One of the workshops to be held during the IHC2014 ProMusa symposium will discuss the problem banana streak viruses (BSV) pose to the distribution of genebank material. It will pick up on a discussion started by Australian virologist Andrew Geering at the 2007 ISHS-ProMusa symposium. Geering argued that the distribution of germplasm should be guided by the International Plant Protection Convention (IPPC), which states that it is the responsibility of the importing country, not of the exporter (in this case a genebank, the ITC), to impose phytosanitary measures. In 2008, he reprised his arguments on the old ProMusa website. He was joined by Pierre-Yves Teycheney, a virologist at the French Agricultural Research Centre for International Development CIRAD who argued against relaxing the ITC guidelines. Their arguments are reproduced below, but first some background information.
BSV form a complex of species that cause Banana streak - the main species being Banana streak Obino l’Ewai virus (BSOLV) and Banana streak Goldfinger virus (BSGfV). The viruses are transmitted by mealybugs and infected planting material, but unlike other banana viruses, and the vast majority of plant viruses for that matter, they are also integrated in the genome of Musa balbisiana, the wild banana species that donated the so-called B genome to many cultivars. Under certain circumstances, such as tissue culture and hybridization, integrated sequences can excise themselves and produce infectious particles. Therapies exist to clean plantlets of the autonomous viral particles, called episomal, but not of the integrated sequences. So when an ITC accession that has the B genome tests positive for the episomal form of BSV, it is not cleaned to make it available for distribution, as would happen for accessions that don’t have the B genome, since the plantlets may produce BSV viral particles when they are tissue cultured. Under the current guidelines, infected accessions that belong to the AAB, ABB or AAAB genome groups, with Plantains being the most affected group, are not available for distribution. In 2008, these represented about 20% of the accessions at the ITC.
Argument for relaxing the ITC guidelines by Andrew Geering
The IPPC is the principal treaty by which countries abide to help prevent the spread of pests (including pathogens) in plants and plant products. As of 2 August 2007, there were 163 contracting governments to the IPPC. The IPPC is governed by the Commission on Phytosanitary Measures, which prepares International Standards for Phytosanitary Measures (ISPM) in order to achieve international harmonization of quarantine policies and to facilitate trade by preventing countries from using unjustifiable measures as trade barriers.

───

PROBLEM SET
a – Transcribe the banana streak virus text from "One of the workshops" to "some background information.".
b – Pick up the banana streak virus text after its last sentence and continue writing it.

───

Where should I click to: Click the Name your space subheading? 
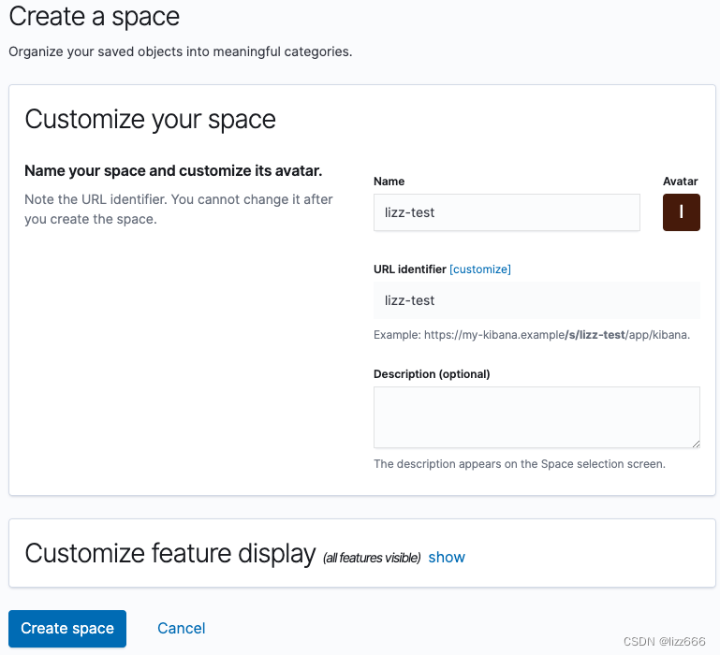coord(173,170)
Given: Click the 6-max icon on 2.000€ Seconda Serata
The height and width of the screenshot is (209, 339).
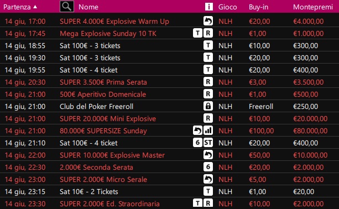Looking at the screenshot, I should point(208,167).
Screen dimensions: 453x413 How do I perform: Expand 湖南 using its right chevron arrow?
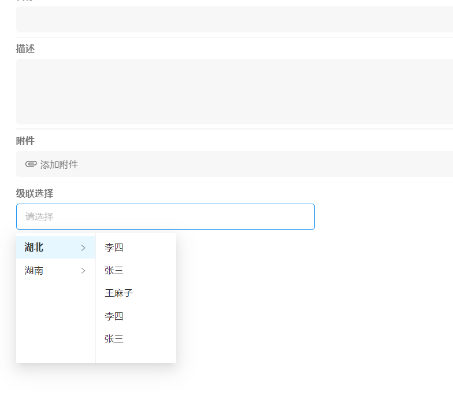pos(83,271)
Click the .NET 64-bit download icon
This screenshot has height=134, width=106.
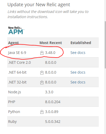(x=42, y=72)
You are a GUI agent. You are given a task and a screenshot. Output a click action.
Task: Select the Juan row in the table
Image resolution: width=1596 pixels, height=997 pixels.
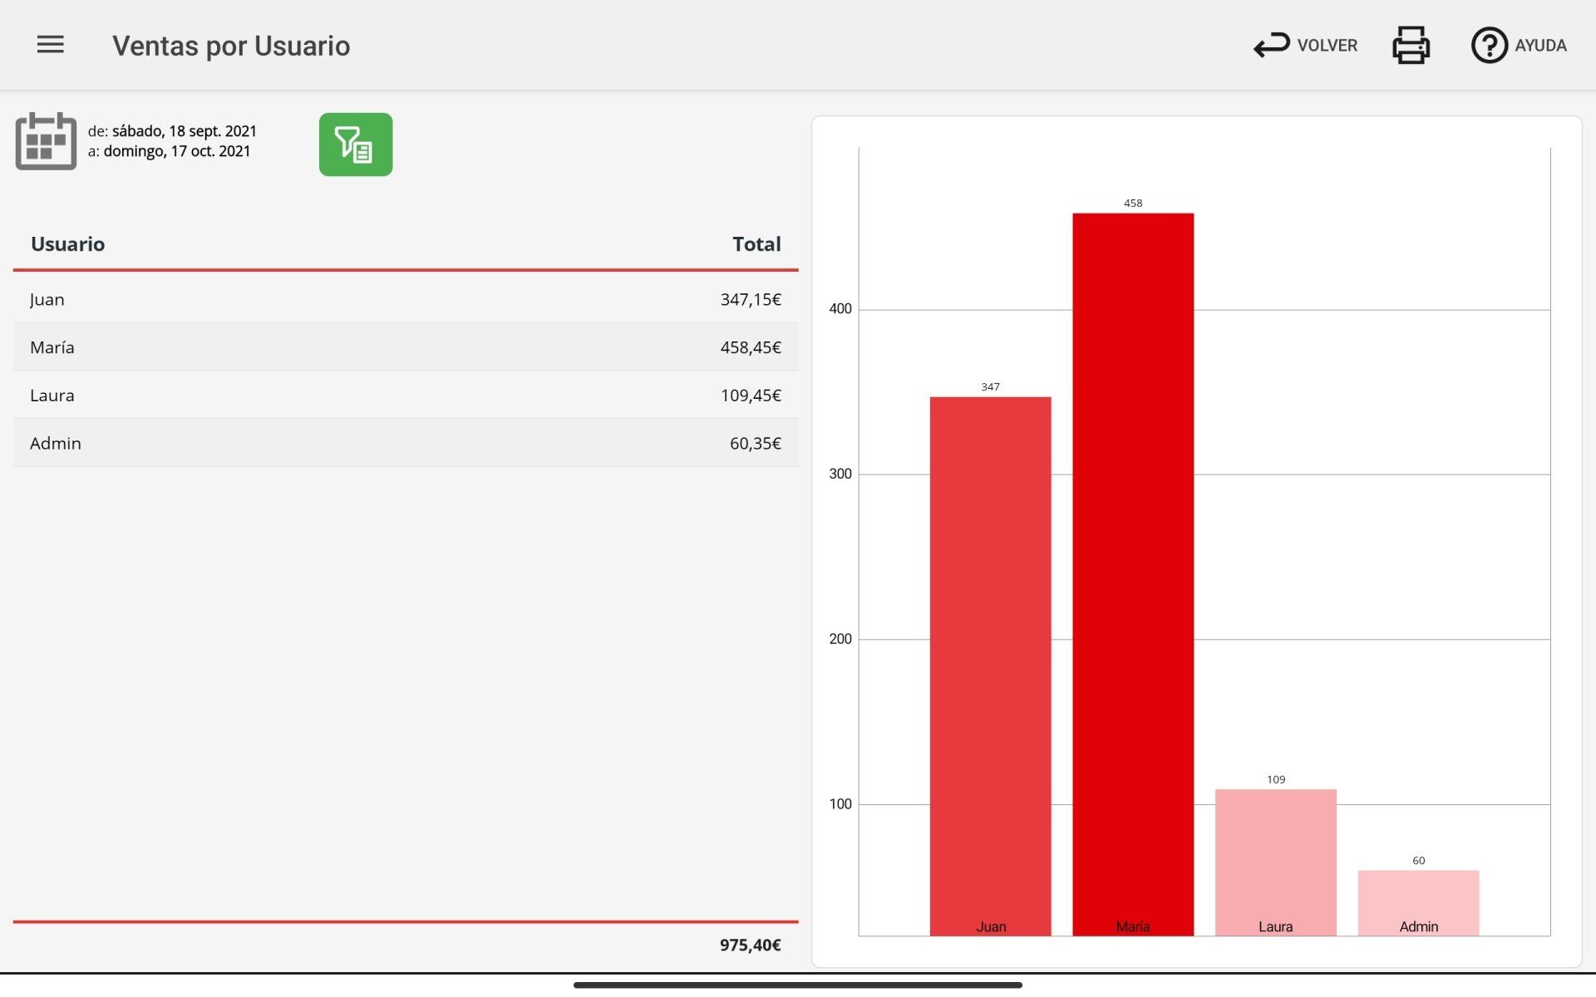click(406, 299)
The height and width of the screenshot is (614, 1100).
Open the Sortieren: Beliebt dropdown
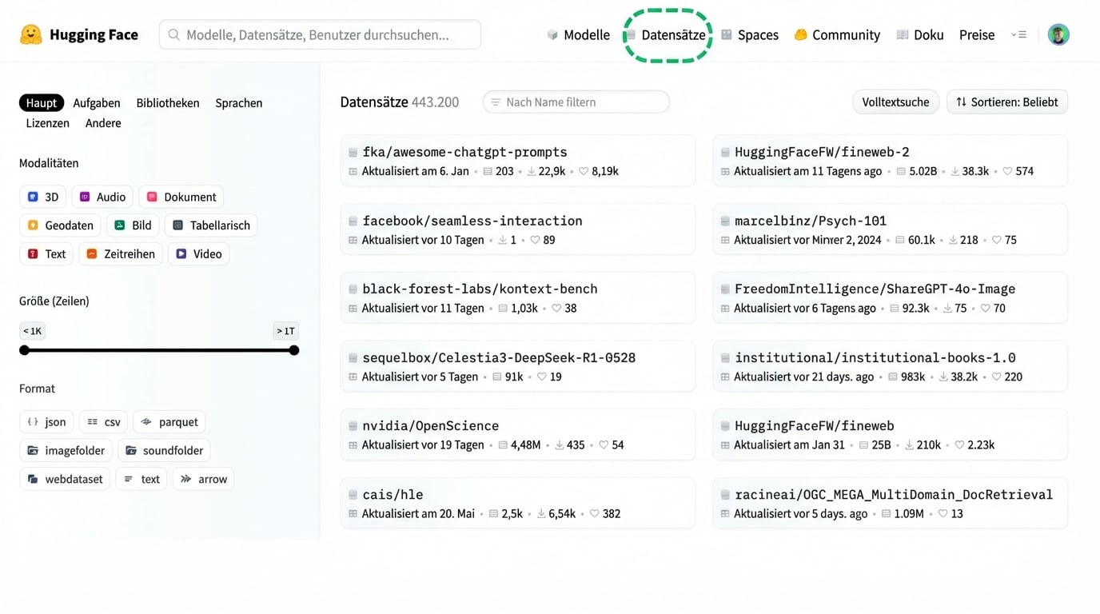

───

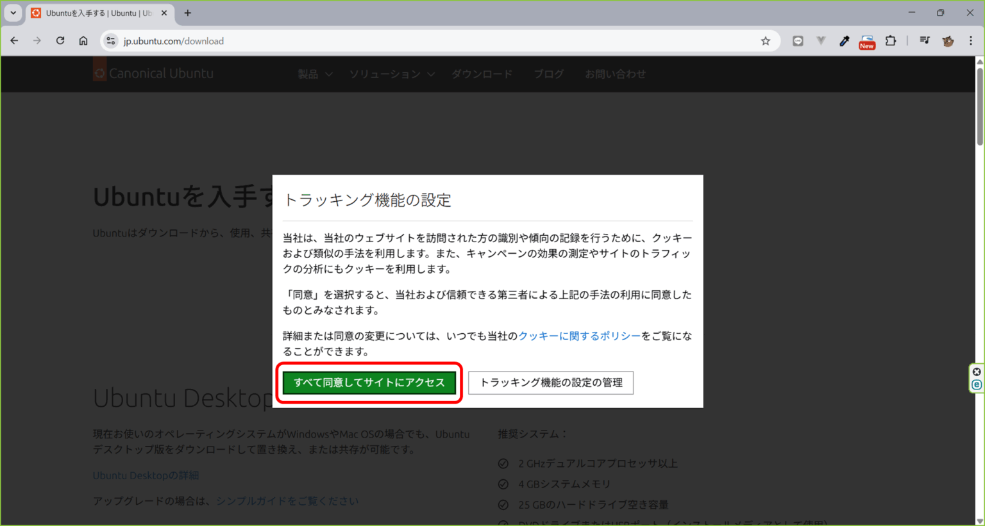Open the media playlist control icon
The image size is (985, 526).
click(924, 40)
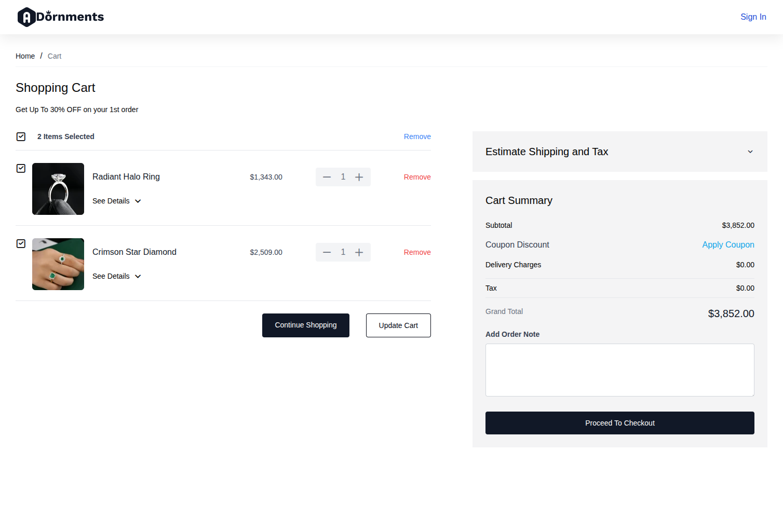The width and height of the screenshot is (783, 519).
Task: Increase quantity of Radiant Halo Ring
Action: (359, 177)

───

OUTPUTS BY TASK
a –
One of the workshops to be held during the IHC2014 ProMusa symposium will discuss the problem banana streak viruses (BSV) pose to the distribution of genebank material. It will pick up on a discussion started by Australian virologist Andrew Geering at the 2007 ISHS-ProMusa symposium. Geering argued that the distribution of germplasm should be guided by the International Plant Protection Convention (IPPC), which states that it is the responsibility of the importing country, not of the exporter (in this case a genebank, the ITC), to impose phytosanitary measures. In 2008, he reprised his arguments on the old ProMusa website. He was joined by Pierre-Yves Teycheney, a virologist at the French Agricultural Research Centre for International Development CIRAD who argued against relaxing the ITC guidelines. Their arguments are reproduced below, but first some background information.

b –
Under the IPPC, an importing country has the right to impose phytosanitary measures for regulated pests only, whether they are quarantine or non-quarantine pests. A quarantine pest is defined as “a pest of potential economic importance to the area endangered thereby and not yet present there, or present but not widely distributed and being officially controlled”. A regulated non-quarantine pest is defined as “a non-quarantine pest whose presence in plants for planting affects the intended use of those plants with an economically unacceptable impact and which is therefore regulated within the territory of the importing contracting party”. The IPPC further stipulates that the phytosanitary measures must also not be any more stringent than those presently in place if the pest is already in the country. It is the duty of the importing country to publish and transmit their phytosanitary requirements, which may require consignments to enter through specified points of entry if the imports need to be inspected, treated or accompanied by a phytosanitary certificate. The importing country can also “make special provision, subject to adequate safeguards, for the importation, for the purpose of scientific research, education, or other specific use, of plants and plant products and other regulated articles, and of plant pests”.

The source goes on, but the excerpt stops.